Po komentarzu Twoim i Ananke wnoszę, że jednym z problemów jest chyba blok kursywy. Jako “wspomnienie” z natury musi to być statyczne. Być może trzeba było rozbić to jakoś, poprzedzielać czymś bardziej dynamicznym. No ale mleko się rozlało ;)

 

Warto czytać własne opowiadanie i podchodzić do niego jak do innego, dać odleżeć

Heh, stara zasada Kinga z książki “Jak pisać”. Tyle że tam dotyczyła powieści ;)

W przypadku opowiadania też zda egzamin, pytanie tylko, czy wprawny, dobry pisarz nie powinien w przypadku krótkiej formy wychwycić to jednak szybciej.

Fakt faktem, biłem się z deadlajnem, więc tutaj czasu na odleżyny za wiele nie zostało!

czemu on uznał, że to jest wyraz zaufania?

Bo mu tak zła baba nagadała, że to właśnie jest “zaufanie”, a on – głupi i zakochany, uwierzył ;(

Dzięki raz jeszcze, Ananke. Oboje z Krokusem zawsze jesteście mile widziani pod moimi tekstami! ;D

"Tam, gdzie nie ma echa, nie ma też opisu przestrzeni ani miłości. Jest tylko cisza."

Heh, stara zasada Kinga z książki “Jak pisać”. Tyle że tam dotyczyła powieści ;)

To chyba zasada każdego, kto pisze. :D

 

Bo mu tak zła baba nagadała, że to właśnie jest “zaufanie”, a on – głupi i zakochany, uwierzył ;(

No tak, choć mi się kłócił ten wyraz głównie, ale już dobra, nie drążę, można uznać, że uwierzył i pomylił znaczenia. :D

 

Jeszcze na pewno coś poczytam, jeśli dodasz. ;)

No tak, choć mi się kłócił ten wyraz głównie, ale już dobra, nie drążę, można uznać, że uwierzył i pomylił znaczenia. :D

A, dobra, chyba już rozumiem XD

Pranie mózgu mu zrobiła – sam uwierzył i powtarzał, jak na porządnego pantofla przystało ^^

 

Jeszcze na pewno coś poczytam, jeśli dodasz. ;)

yes

"Tam, gdzie nie ma echa, nie ma też opisu przestrzeni ani miłości. Jest tylko cisza."

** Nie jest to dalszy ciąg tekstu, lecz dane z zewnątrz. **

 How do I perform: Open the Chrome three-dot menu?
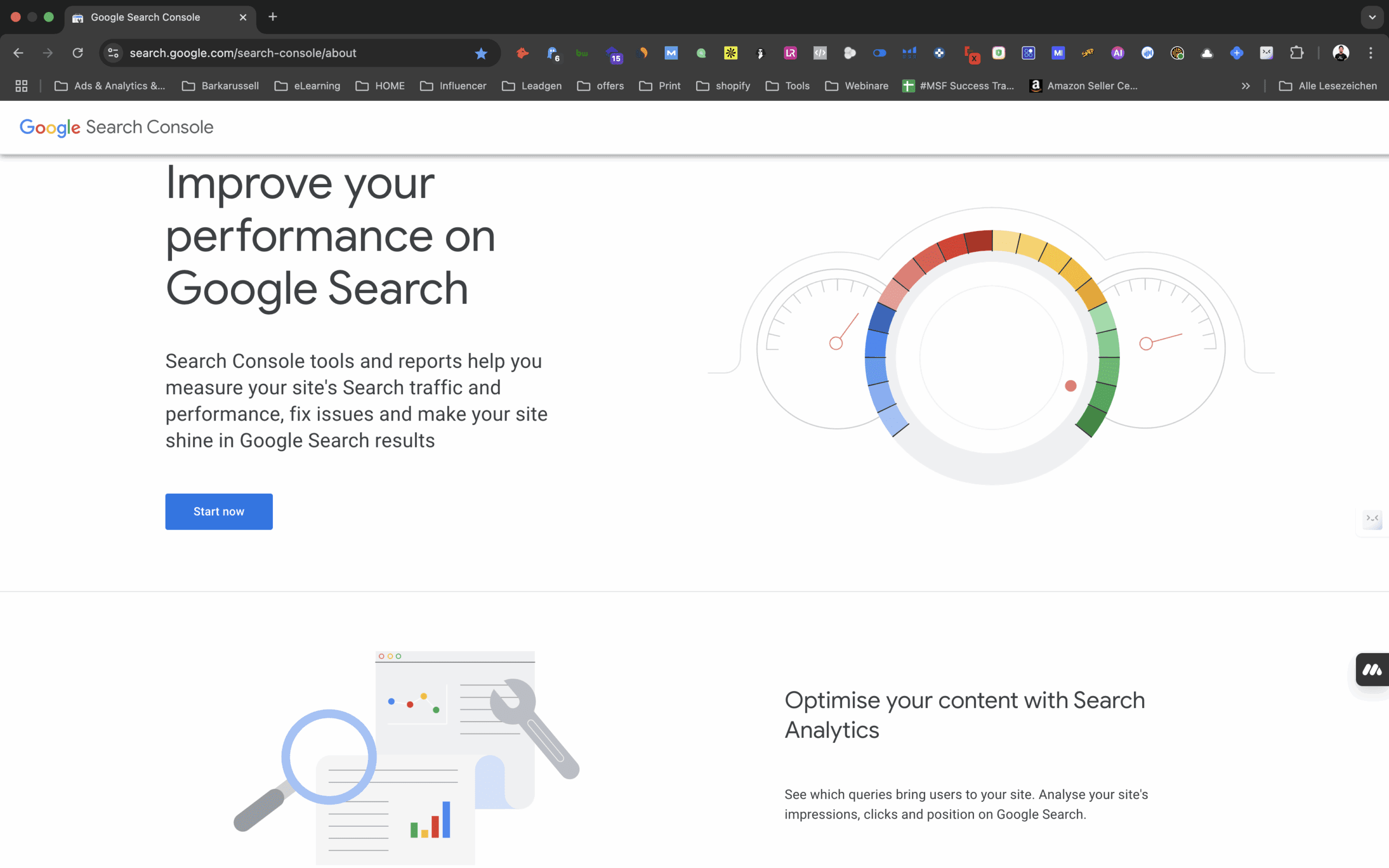pyautogui.click(x=1371, y=53)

Cześć, przybywam z pokonkursowym komentarzem.

 

Na samym początku wydawało mi się, że będzie to historia o chorobie psychicznej. Syriusz wydał się odrealniony, wolno kojarzył fakty. Następne skojarzenie to symulacja. Świat kształtujący się na potrzeby użytkownika, dopasowujący się do ich interpretacji estetyki/filozofii… Trochę czyściec? Im dalej w las, tym powstaje ciekawy kontrast oniryzmu z pragmatycznym detektywistycznym śledztwem, ale potem poważne śledztwo okazuje się swego rodzaju livestreamem o demonach, który był już nudniejszy. Natomiast pociąg jako potwór pożerający dusze jest przyjemnie weirdowy. Pociąg seryjnie rozjeżdżający ludzi to zdecydowanie któryś wymiar piekła.

Ładnie opisana miłość. Ładne nagłe rozjechanie Syriusza.

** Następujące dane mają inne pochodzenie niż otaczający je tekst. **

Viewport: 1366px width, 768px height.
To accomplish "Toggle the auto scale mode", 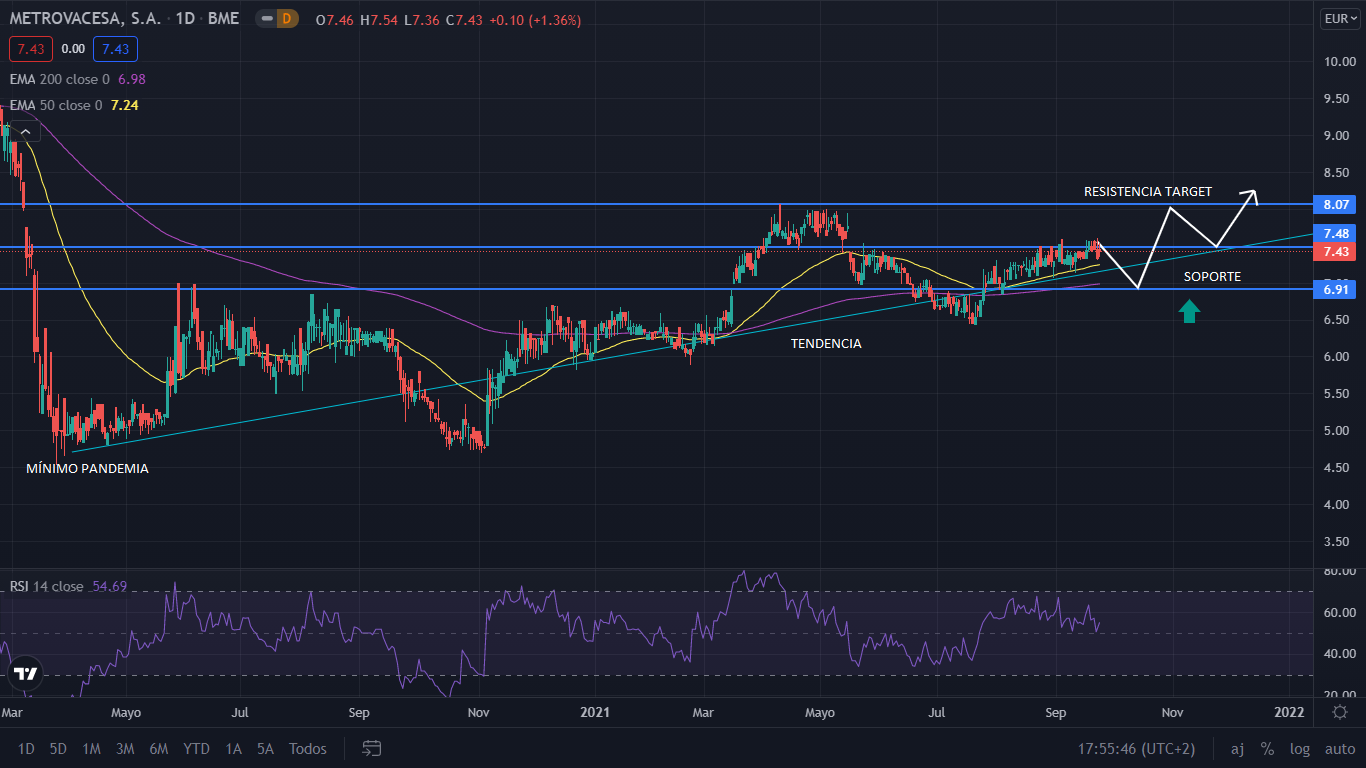I will [x=1339, y=748].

Moje końcowe skojarzenie to creepypasta/ludowa legenda, która mogłaby mieć miejscami mniej dramatyczna i streszczająca fakty – co sabotuje głębię uczucia między bohaterami.

Pozdrawiam!

 

PS.

Podobnie jak on był córką

;)

Kopę lat, Żonglo!

Dziękuję za rozbudowaną opinię – jestem rad.

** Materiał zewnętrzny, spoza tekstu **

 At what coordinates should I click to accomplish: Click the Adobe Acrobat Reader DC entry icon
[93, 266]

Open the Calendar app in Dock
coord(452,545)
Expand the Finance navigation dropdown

Ładnie opisana miłość. Ładne nagłe rozjechanie Syriusza.

Cóż, i w jednym i w drugim przypadku chodzi o bliskość ;D

Sympatyczne zestawienie ^^

 

Podobnie jak on był córką

;)

No co? Mamy XXI wiek, trochę tolerancji ;p

"Tam, gdzie nie ma echa, nie ma też opisu przestrzeni ani miłości. Jest tylko cisza."